Bill Watterson’s Calvin & Hobbes series is one of the most well known comic strips around. Even though it went out of publication in 1995 and Watterson retired (mostly), the strip has managed to live on thanks to being frequently reprinted consistently over the decades.
For the first time in nearly 30 years, Watterson is coming back to the graphic novel space with his new book, The Mysteries. Revealed earlier in the week, Watterson collaborated on the book with caricaturist John Kascht. Billed as “a fable for grown ups,” its plot revolves around a kingdom that’s become home to frequent disasters. Desperate for an end to the calamities, the king enlists his knights to go in search of the source for all these events, and years later, only a single knight returns to tell the tale.

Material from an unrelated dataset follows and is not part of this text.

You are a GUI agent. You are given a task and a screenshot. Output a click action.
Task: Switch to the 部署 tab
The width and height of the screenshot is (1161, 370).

Since this is Watterson’s first big project in decades, The Mysteries is something of a big deal, and Watterson and Kascht seem to understand that. In its online description, there’s a brief mention on how the pair worked together for years in what was called an “unusually close collaboration. Both artists abandoned their past ways of working, inventing images together that neither could anticipate—a mysterious process in its own right.” Sounds quite ominous, and more than a little intriguing.
The Mysteries will release on October 10, and Polygon has a look at some of the interior pages for the 72-page story. With a storybook format and Kascht’s caricature style, it definitely looks like its own distinct things from Calvin & Hobbs, and one to pay attention to in the coming months.